Firma Apple usunęła aplikację ze sklepu iTunes App Store, która zablokowałaby reklamy natywne w iOS9. Aplikacja o nieparzystej nazwie Been Choice oferowała także nagrody użytkownikom, którzy chcą udostępniać dane dotyczące swoich preferencji za pomocą aplikacji.
Los aplikacji Been Choice, który oferowano tylko do pobrania w sklepie Apple, jest teraz niepewny. Ale jego istnienie rozpoczęło dyskusję o tym, jakie mogą być implikacje oprogramowania blokującego reklamy w przyszłości, zwłaszcza dla marketerów i reklamodawców.
$config[code] not foundW zaskakującym ruchu na początku miesiąca Apple początkowo zatwierdził aplikację blokującą reklamy w swoim sklepie iTunes. Ale niektórzy w tamtym czasie wierzyli, że gigant technologiczny mógł po prostu nie zdawać sobie sprawy z wpływu aplikacji podczas jej zatwierdzania. I to mogło być powodem późniejszej widocznej zmiany serca.

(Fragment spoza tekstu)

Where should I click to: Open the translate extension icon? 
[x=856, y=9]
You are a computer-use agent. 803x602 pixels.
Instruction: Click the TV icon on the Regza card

Usługa Been Choice, która została wprowadzona na rynek w tym miesiącu, twierdzi, że blokuje reklamy zarówno w witrynach mobilnych, jak i w natywnych aplikacjach mobilnych. Wygląda na to, że obejmuje reklamy na Facebooku i reklamy w aplikacji Apple News firmy Apple. Te funkcje sprawiają, że jest on potężniejszy niż jakiekolwiek inne narzędzie do blokowania reklam, które jest jeszcze dostępne na platformie mobilnej Apple.
Jak to działa?
Aby zablokować reklamy w natywnych aplikacjach mobilnych, firma Been Choice korzysta z wirtualnej sieci prywatnej (VPN), która pozwala jej odfiltrowywać reklamy za pomocą głębokiej inspekcji pakietów. Takie podejście jest podobne do sposobu, w jaki organizacje stosują głęboką inspekcję pakietów na zarządzanych urządzeniach, aby zapewnić, że poufne informacje nie opuszczają ich sieci.
W Safari, Choice Choice utworzyłby "bańkę", niemal całkowicie uwalniając urządzenie mobilne od wszystkich reklam i trackerów.
Aby zachęcić więcej użytkowników, firma Been Choice ma na celu umożliwienie im zarobienia nagrody poprzez udostępnianie danych i odpowiadanie na ankiety dla twórców aplikacji, wydawców i reklamodawców. Początkowo nagrody miały przyjść w formie płatności gotówkowych za pośrednictwem PayPal. W niedalekiej przyszłości miały one obejmować karty podarunkowe Amazon.
Reakcja przemysłu
Zrozumiałe jest, że branża reklamy cyfrowej nie była rozbawiona.Ciaran O'Kane, dyrektor wykonawczy Exchange Wire, firmy zajmującej się analizą mediów cyfrowych, powiedział Financial Times:
"Wkraczamy na niebezpieczne terytorium … Jeśli deweloperzy aplikacji nie będą w stanie zarabiać pieniędzy, będzie to powrót."
Aplikacja z pewnością mogłaby mieć również wpływ na branżę wydawniczą, która w dużej mierze zależy od przychodów z reklam. W tej sytuacji wydawcy mają problemy z przyciąganiem użytkowników i przekształcaniem ich w klientów reklamowych, jedyny sposób, w jaki mogą zarobić i rzeczywiście oferować swoje treści online za darmo.
Ale, co być może najważniejsze, aplikacja wpłynęłaby na właścicieli małych firm i marketingowców. Osoby te polegają na niedrogich reklamach internetowych, mediach społecznościowych, marketingu treści i innych technikach umożliwiających przekształcenie przyszłych klientów.
Reklama w czasach blokowania reklam
Zagrożenie związane z blokowaniem reklam już od dłuższego czasu jest widoczne w branży reklamy cyfrowej. Według ostatniego raportu opublikowanego przez firmę Adobe liczba osób korzystających z oprogramowania blokującego reklamy wzrosła w ciągu ostatniego roku o 41 procent, do prawie 200 milionów.
Dane powinny sprawić, że każdy zaangażowany w marketing online myśli strategicznie o tym, jak najlepiej dotrzeć do swoich klientów za pośrednictwem kanałów cyfrowych w przyszłości.